◆ Exercise description
Starting with the line containing "You are a GUI" and going on through the end of the entries, switch "section header row" to "section heading row" and give those lines again with nothing else altered.

[Data entries]

++++++++

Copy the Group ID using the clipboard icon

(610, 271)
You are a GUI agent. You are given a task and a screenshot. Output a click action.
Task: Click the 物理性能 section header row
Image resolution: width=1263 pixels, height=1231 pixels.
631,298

++++++++

◆ Reply to the exercise
You are a GUI agent. You are given a task and a screenshot. Output a click action.
Task: Click the 物理性能 section heading row
Image resolution: width=1263 pixels, height=1231 pixels.
631,298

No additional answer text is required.